According to the Journal, SoftBank may only be able to raise half of the $108 billion target it had set for its sequel to the Vision Fund — with most of that money coming from the Japanese company itself.
Big backers like the Saudi Arabian sovereign wealth fund (which helps support the financial stability of a regime responsible for assassinating journalists), and Abu Dhabi’s Mubadala Investment Co. both balked at SoftBank’s attempts to set up Vision Fund II, telling SoftBank that it would have to use capital from the profits made off of previous investments to finance the second firm.
Those profits reportedly amount to roughly $10 billion.

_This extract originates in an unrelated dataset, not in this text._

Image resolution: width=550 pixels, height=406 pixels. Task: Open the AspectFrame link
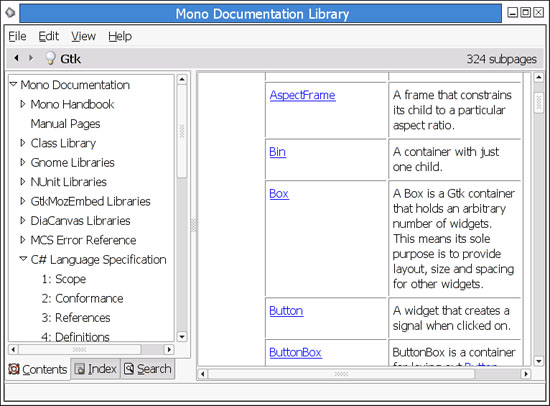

While the Vision Fund launched with much fanfare and no small amount of jealous grumbling from investors, analysts and media amazed at the size of capital SoftBank’s founder and enigmatic chief executive Masayoshi Son was able to raise, the results have not managed to keep pace with the hype.
Part of the problem has been the disastrous investment SoftBank made in the co-working company WeWork. SoftBank wrote down its $4.4 billion investment in the company by roughly $3.5 billion.
WeWork’s woes may just be the tip of the iceberg for SoftBank, which has significantly curtailed its capital commitments to other portfolio companies. Those companies have recently slashed staff to reduce spending sending ripples through the broader tech industry and hinting at a potentially broader slowdown.
The Japanese conglomerate’s investment arm is also shedding staff. Earlier this week, the company lost one of its top managers, Michael Ronen, who previously worked at Goldman Sachs and was instrumental in SoftBank’s investments in companies like ParkJockey, Nuro and GM Cruise.
Ronen isn’t the only big departure. The company’s chief people officer, Michelle Horn and another U.S.-based managing director, David Thevenon, have also left the company in the past five months.